▸ **Texto para leitura**:
══════════

As análises mais desenvolvidas sobre religião realizadas por
Bakunin se encontram em três textos, posteriormente publicados como livros: Federalismo, Socialismo e Antiteologismo (1867);
Considerações Filosóficas sobre o
Fantasma Divino, Sobre o Mundo Real e sobre o Homem (data desconhecida); Deus e o Estado (publicado em 1882). Há
uma polêmica a respeito do segundo texto, que segundo alguns seria um apêndice
ao primeiro e segundo outros ao terceiro (DIAZ, 1977). Contudo, consideramos
que não existem fortes contradições e alterações entre os três textos e por
isso abordaremos todos como sendo uma unidade.
Bakunin e a Origem da Religião
A primeira questão que Bakunin se coloca é a origem da
religião. O nosso ponto de partida é a concepção que ele tem sobre a relação
entre pensamento racional e religião. Ele afirma que para um pensamento
racional a religião é um absurdo. Tendo em vista tal afirmação, então é
necessário explicar como tal absurdo pode existir. A explicação de Bakunin para
a origem religião remete ao processo de desenvolvimento histórico da
humanidade, no qual ele identifica três condições essenciais: “1º) a animalidade humana; 2º) o pensamento;
3º) a revolta. À primeira corresponde propriamente a economia social e privada;
à segunda, a ciência; à terceira, a liberdade” (BAKUNIN, 1988, p. 7).

══════════

▸ **Exercícios**:
a. Responda, com base no texto sobre Bakunin e a religião:
(i) Em que ano foi publicado Deus e o Estado?
(ii) Segundo Bakunin, o que a religião representa para um pensamento racional?
(iii) Qual das três condições essenciais corresponde à ciência?
b. Transcreva do texto sobre Bakunin e a religião o trecho que se inicia nas palavras "Bakunin e a" e termina em "1988, p. 7).".

▸ **Material de consulta**:
══════════

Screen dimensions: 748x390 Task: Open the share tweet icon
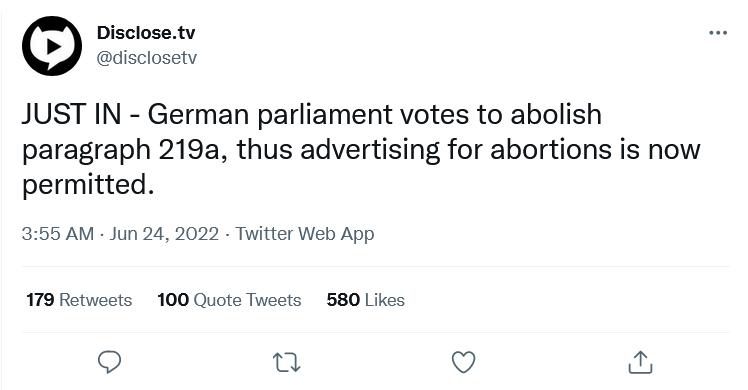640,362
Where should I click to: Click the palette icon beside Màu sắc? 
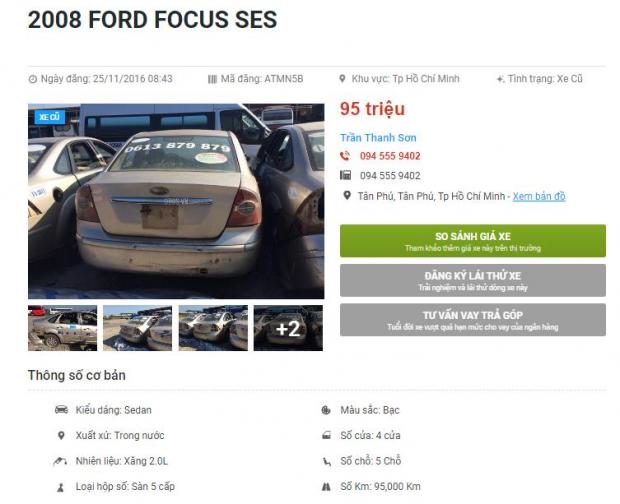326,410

══════════

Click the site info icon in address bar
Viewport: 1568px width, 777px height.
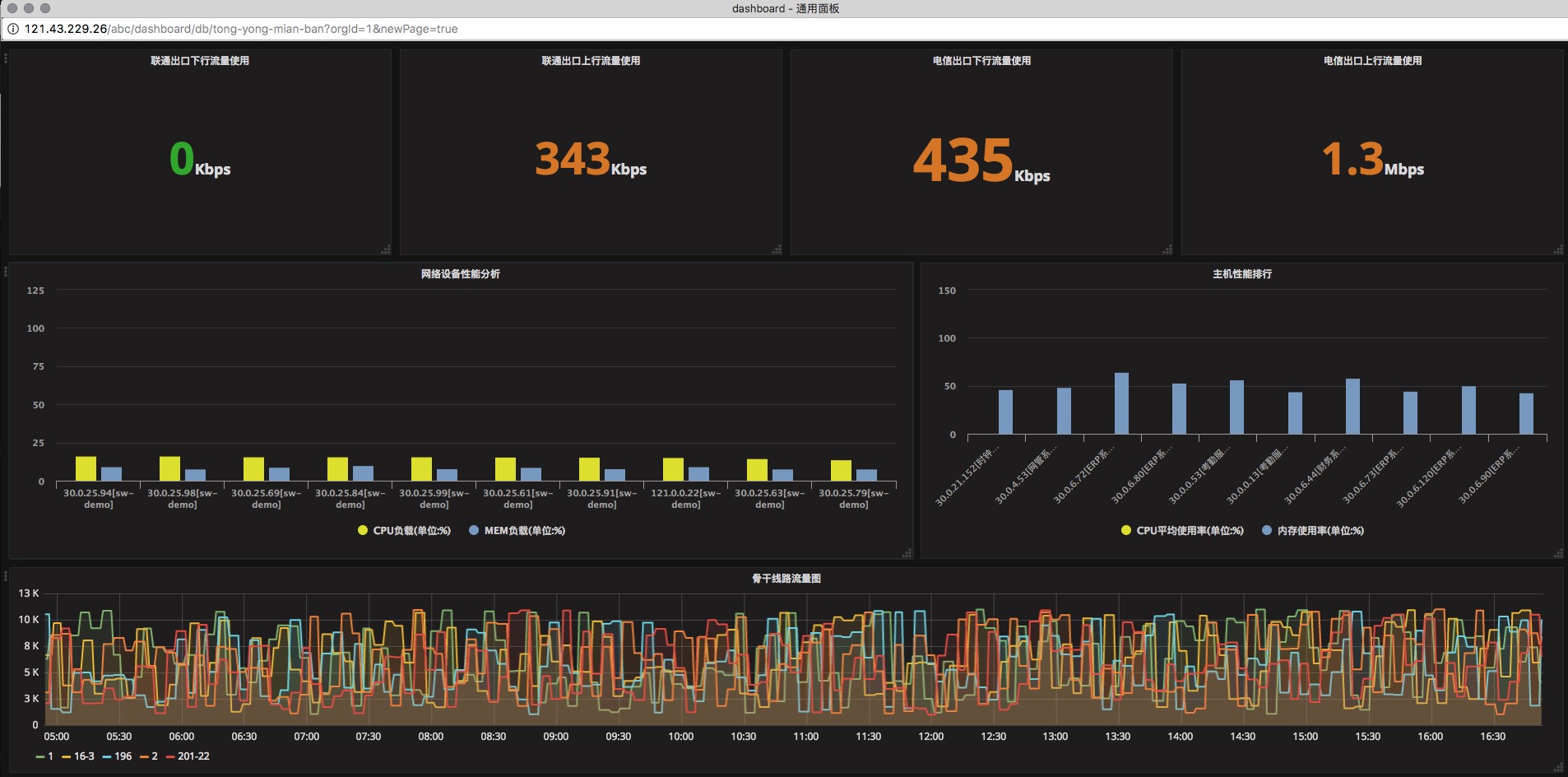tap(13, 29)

══════════

▸ **Respostas dos exercícios**:
a.
(i) Em 1882.
(ii) Um absurdo.
(iii) O pensamento.

b.
Bakunin e a Origem da Religião
A primeira questão que Bakunin se coloca é a origem da
religião. O nosso ponto de partida é a concepção que ele tem sobre a relação
entre pensamento racional e religião. Ele afirma que para um pensamento
racional a religião é um absurdo. Tendo em vista tal afirmação, então é
necessário explicar como tal absurdo pode existir. A explicação de Bakunin para
a origem religião remete ao processo de desenvolvimento histórico da
humanidade, no qual ele identifica três condições essenciais: “1º) a animalidade humana; 2º) o pensamento;
3º) a revolta. À primeira corresponde propriamente a economia social e privada;
à segunda, a ciência; à terceira, a liberdade” (BAKUNIN, 1988, p. 7).